_WHAT TO DO_. Turn the lines below into a JSON list of strings with one string for each line. Leave out the blank lines.

_Data items_.
+-------+
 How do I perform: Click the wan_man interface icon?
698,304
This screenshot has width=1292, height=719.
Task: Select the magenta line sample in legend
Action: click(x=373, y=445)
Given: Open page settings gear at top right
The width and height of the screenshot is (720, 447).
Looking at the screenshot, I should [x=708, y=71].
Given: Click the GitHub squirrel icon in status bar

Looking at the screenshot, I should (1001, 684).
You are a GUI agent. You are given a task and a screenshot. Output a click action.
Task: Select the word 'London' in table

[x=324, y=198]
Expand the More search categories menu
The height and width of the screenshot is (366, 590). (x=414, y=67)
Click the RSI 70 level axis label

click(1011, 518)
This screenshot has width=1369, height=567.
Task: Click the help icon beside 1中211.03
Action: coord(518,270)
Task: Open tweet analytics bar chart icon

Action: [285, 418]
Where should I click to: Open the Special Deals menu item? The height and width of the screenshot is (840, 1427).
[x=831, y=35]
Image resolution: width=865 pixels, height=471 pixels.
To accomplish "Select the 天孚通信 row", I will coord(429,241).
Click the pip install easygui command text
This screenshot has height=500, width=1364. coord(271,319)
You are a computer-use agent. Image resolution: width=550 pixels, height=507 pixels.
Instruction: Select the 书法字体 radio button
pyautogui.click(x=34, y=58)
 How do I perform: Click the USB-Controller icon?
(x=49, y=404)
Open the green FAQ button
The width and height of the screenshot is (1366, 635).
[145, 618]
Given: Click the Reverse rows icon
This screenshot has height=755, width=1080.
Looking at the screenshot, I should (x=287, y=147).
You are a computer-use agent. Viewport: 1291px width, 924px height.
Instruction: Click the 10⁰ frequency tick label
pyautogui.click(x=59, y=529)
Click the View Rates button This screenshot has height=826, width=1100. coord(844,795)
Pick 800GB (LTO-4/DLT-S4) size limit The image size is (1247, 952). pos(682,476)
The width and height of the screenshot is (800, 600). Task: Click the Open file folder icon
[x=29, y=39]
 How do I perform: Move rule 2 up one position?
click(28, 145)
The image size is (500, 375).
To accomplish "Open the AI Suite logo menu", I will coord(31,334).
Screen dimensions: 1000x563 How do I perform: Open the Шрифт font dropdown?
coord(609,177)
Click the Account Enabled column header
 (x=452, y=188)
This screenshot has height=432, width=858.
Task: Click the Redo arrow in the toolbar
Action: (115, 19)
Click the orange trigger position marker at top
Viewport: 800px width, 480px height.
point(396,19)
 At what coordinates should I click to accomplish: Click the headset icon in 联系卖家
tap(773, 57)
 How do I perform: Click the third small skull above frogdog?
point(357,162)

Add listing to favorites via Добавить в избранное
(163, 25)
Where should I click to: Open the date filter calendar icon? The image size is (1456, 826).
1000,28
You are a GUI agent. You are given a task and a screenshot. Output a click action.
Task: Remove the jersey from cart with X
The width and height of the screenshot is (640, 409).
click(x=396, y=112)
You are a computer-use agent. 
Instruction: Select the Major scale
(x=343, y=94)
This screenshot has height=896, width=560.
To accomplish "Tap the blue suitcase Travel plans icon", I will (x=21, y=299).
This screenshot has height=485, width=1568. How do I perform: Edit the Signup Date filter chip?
+-------+
_ANSWER TO THE EXERCISE_.
[
  " How do I perform: Click the wan_man interface icon?",
  "698,304",
  "This screenshot has width=1292, height=719.",
  "Task: Select the magenta line sample in legend",
  "Action: click(x=373, y=445)",
  "Given: Open page settings gear at top right",
  "The width and height of the screenshot is (720, 447).",
  "Looking at the screenshot, I should [x=708, y=71].",
  "Given: Click the GitHub squirrel icon in status bar",
  "Looking at the screenshot, I should (1001, 684).",
  "You are a GUI agent. You are given a task and a screenshot. Output a click action.",
  "Task: Select the word 'London' in table",
  "[x=324, y=198]",
  "Expand the More search categories menu",
  "The height and width of the screenshot is (366, 590). (x=414, y=67)",
  "Click the RSI 70 level axis label",
  "click(1011, 518)",
  "This screenshot has width=1369, height=567.",
  "Task: Click the help icon beside 1中211.03",
  "Action: coord(518,270)",
  "Task: Open tweet analytics bar chart icon",
  "Action: [285, 418]",
  "Where should I click to: Open the Special Deals menu item? The height and width of the screenshot is (840, 1427).",
  "[x=831, y=35]",
  "Image resolution: width=865 pixels, height=471 pixels.",
  "To accomplish \"Select the 天孚通信 row\", I will coord(429,241).",
  "Click the pip install easygui command text",
  "This screenshot has height=500, width=1364. coord(271,319)",
  "You are a computer-use agent. Image resolution: width=550 pixels, height=507 pixels.",
  "Instruction: Select the 书法字体 radio button",
  "pyautogui.click(x=34, y=58)",
  " How do I perform: Click the USB-Controller icon?",
  "(x=49, y=404)",
  "Open the green FAQ button",
  "The width and height of the screenshot is (1366, 635).",
  "[145, 618]",
  "Given: Click the Reverse rows icon",
  "This screenshot has height=755, width=1080.",
  "Looking at the screenshot, I should (x=287, y=147).",
  "You are a computer-use agent. Viewport: 1291px width, 924px height.",
  "Instruction: Click the 10⁰ frequency tick label",
  "pyautogui.click(x=59, y=529)",
  "Click the View Rates button This screenshot has height=826, width=1100. coord(844,795)",
  "Pick 800GB (LTO-4/DLT-S4) size limit The image size is (1247, 952). pos(682,476)",
  "The width and height of the screenshot is (800, 600). Task: Click the Open file folder icon",
  "[x=29, y=39]",
  " How do I perform: Move rule 2 up one position?",
  "click(28, 145)",
  "The image size is (500, 375).",
  "To accomplish \"Open the AI Suite logo menu\", I will coord(31,334).",
  "Screen dimensions: 1000x563 How do I perform: Open the Шрифт font dropdown?",
  "coord(609,177)",
  "Click the Account Enabled column header",
  " (x=452, y=188)",
  "This screenshot has height=432, width=858.",
  "Task: Click the Redo arrow in the toolbar",
  "Action: (115, 19)",
  "Click the orange trigger position marker at top",
  "Viewport: 800px width, 480px height.",
  "point(396,19)",
  " At what coordinates should I click to accomplish: Click the headset icon in 联系卖家",
  "tap(773, 57)",
  " How do I perform: Click the third small skull above frogdog?",
  "point(357,162)",
  "Add listing to favorites via Добавить в избранное",
  "(163, 25)",
  "Where should I click to: Open the date filter calendar icon? The image size is (1456, 826).",
  "1000,28",
  "You are a GUI agent. You are given a task and a screenshot. Output a click action.",
  "Task: Remove the jersey from cart with X",
  "The width and height of the screenshot is (640, 409).",
  "click(x=396, y=112)",
  "You are a computer-use agent. ",
  "Instruction: Select the Major scale",
  "(x=343, y=94)",
  "This screenshot has height=896, width=560.",
  "To accomplish \"Tap the blue suitcase Travel plans icon\", I will (x=21, y=299).",
  "This screenshot has height=485, width=1568. How do I perform: Edit the Signup Date filter chip?"
]